What needs to be done: Nothing outside the range is wanted. Repeat exactly the lines below from the one with "Where should I click to: Open the www.techradar.com" through the one with "You are a computer-use agent. Image".

Records provided:
=====

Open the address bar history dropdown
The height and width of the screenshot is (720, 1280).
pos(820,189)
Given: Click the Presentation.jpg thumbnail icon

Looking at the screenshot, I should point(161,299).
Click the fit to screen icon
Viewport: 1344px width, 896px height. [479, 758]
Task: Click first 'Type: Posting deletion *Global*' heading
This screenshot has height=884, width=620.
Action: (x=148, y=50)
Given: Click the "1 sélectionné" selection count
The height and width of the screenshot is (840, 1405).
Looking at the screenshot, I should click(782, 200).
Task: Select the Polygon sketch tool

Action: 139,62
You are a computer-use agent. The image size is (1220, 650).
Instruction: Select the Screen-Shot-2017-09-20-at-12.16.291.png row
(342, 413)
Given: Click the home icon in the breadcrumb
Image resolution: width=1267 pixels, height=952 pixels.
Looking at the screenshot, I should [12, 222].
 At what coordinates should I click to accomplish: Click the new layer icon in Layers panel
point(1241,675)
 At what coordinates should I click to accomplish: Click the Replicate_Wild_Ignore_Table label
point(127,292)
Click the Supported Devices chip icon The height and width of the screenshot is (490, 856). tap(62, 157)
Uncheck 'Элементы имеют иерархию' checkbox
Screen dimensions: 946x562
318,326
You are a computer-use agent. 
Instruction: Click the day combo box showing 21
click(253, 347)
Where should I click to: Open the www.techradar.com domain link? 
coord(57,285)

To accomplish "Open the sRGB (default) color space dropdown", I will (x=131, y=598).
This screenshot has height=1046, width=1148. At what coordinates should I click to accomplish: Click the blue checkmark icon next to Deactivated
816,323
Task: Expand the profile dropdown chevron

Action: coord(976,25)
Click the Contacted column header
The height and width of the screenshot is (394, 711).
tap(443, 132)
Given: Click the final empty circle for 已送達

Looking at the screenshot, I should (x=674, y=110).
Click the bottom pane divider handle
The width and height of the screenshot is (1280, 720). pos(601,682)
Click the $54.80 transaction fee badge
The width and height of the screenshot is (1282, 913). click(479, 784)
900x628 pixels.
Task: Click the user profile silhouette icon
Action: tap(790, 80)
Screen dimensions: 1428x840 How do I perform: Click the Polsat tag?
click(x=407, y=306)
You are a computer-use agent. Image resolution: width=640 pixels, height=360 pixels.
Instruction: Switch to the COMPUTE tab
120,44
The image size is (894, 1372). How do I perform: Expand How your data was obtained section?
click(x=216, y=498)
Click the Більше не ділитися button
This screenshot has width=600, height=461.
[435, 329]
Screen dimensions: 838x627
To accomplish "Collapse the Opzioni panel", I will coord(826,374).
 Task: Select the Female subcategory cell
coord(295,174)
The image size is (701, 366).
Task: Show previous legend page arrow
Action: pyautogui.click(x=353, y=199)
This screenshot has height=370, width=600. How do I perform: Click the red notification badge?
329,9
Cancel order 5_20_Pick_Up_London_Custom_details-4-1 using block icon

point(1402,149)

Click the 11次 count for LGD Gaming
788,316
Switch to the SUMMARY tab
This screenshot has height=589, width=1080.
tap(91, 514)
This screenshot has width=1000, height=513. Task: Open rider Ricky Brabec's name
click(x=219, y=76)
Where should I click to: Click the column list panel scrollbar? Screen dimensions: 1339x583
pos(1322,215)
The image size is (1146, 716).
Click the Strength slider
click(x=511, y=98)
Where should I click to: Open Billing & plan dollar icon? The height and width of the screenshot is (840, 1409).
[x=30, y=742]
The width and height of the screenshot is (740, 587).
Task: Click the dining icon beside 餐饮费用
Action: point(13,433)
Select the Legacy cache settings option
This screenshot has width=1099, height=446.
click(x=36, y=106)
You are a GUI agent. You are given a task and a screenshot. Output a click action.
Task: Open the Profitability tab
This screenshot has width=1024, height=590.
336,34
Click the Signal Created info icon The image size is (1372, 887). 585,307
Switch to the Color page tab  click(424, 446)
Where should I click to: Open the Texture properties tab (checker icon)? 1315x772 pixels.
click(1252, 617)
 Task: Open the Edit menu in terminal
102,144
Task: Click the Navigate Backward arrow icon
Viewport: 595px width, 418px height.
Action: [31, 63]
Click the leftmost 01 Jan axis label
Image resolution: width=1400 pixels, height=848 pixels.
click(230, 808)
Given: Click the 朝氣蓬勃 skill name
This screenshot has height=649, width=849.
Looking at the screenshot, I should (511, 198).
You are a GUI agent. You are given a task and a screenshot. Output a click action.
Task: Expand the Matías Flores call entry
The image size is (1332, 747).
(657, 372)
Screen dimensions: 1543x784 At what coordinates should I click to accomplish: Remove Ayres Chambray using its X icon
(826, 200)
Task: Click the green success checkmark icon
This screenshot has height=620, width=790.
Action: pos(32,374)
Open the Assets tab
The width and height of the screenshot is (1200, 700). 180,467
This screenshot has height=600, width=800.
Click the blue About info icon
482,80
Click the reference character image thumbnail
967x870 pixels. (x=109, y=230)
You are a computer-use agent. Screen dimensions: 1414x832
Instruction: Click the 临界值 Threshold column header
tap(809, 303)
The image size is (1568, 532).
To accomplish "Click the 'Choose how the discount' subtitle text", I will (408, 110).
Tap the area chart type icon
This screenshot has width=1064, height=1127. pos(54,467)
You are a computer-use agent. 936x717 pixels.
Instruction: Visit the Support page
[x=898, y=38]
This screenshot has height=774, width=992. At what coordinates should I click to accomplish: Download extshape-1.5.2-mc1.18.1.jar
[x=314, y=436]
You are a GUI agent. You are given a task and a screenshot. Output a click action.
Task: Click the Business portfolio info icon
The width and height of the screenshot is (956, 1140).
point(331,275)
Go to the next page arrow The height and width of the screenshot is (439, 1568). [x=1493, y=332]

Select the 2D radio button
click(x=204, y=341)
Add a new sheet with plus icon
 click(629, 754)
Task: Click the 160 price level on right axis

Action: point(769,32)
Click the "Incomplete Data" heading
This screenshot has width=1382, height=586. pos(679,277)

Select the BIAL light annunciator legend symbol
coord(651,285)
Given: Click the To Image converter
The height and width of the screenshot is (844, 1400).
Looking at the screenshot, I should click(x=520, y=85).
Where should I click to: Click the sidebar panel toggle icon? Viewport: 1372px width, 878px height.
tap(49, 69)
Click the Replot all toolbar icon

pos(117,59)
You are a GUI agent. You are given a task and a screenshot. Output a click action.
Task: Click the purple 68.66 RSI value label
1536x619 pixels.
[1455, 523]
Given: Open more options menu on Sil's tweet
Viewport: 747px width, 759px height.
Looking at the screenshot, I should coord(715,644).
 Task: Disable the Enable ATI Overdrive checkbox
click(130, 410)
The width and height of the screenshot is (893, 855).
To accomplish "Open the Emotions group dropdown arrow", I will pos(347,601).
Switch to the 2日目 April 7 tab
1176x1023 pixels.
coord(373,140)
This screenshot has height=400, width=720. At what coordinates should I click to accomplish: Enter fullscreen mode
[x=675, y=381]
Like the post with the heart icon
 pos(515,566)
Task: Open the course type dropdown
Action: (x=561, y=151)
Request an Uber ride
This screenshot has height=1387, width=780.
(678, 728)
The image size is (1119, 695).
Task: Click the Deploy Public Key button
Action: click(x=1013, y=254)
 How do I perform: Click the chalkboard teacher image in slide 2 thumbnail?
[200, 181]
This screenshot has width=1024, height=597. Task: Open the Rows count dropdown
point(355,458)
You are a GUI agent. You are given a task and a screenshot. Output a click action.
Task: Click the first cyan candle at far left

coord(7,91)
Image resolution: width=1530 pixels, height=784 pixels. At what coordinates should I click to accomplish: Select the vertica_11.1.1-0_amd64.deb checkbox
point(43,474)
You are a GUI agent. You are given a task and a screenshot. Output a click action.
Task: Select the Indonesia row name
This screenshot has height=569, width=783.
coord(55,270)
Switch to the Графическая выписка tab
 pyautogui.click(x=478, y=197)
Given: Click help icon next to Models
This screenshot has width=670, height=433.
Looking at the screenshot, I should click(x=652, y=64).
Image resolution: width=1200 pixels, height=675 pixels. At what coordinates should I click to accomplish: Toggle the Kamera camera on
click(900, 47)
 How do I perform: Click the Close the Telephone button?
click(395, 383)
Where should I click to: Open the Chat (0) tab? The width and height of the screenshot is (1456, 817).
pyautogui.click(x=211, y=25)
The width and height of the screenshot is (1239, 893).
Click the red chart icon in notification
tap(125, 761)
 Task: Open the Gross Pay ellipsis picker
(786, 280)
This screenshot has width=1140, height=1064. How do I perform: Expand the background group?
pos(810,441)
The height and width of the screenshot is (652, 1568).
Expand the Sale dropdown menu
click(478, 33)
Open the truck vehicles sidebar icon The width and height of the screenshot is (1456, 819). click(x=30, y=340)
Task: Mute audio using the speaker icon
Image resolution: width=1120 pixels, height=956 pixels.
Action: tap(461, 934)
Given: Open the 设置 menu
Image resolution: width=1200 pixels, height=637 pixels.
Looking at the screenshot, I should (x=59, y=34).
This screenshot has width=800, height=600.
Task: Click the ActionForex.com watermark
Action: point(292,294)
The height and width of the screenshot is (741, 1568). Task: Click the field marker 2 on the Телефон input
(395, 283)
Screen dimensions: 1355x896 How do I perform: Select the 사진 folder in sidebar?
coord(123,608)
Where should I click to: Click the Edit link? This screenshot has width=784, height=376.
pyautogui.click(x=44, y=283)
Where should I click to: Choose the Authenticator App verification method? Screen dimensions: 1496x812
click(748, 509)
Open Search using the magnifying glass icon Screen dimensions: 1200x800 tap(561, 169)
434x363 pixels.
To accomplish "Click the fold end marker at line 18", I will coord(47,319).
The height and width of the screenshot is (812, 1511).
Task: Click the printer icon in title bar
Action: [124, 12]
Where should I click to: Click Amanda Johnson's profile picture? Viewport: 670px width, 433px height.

=====

Response box:
Where should I click to: Open the www.techradar.com domain link? 
coord(57,285)

To accomplish "Open the sRGB (default) color space dropdown", I will (x=131, y=598).
This screenshot has height=1046, width=1148. At what coordinates should I click to accomplish: Click the blue checkmark icon next to Deactivated
816,323
Task: Expand the profile dropdown chevron

Action: coord(976,25)
Click the Contacted column header
The height and width of the screenshot is (394, 711).
tap(443, 132)
Given: Click the final empty circle for 已送達

Looking at the screenshot, I should (x=674, y=110).
Click the bottom pane divider handle
The width and height of the screenshot is (1280, 720). pos(601,682)
Click the $54.80 transaction fee badge
The width and height of the screenshot is (1282, 913). click(479, 784)
900x628 pixels.
Task: Click the user profile silhouette icon
Action: tap(790, 80)
Screen dimensions: 1428x840 How do I perform: Click the Polsat tag?
click(x=407, y=306)
You are a computer-use agent. Image resolution: width=640 pixels, height=360 pixels.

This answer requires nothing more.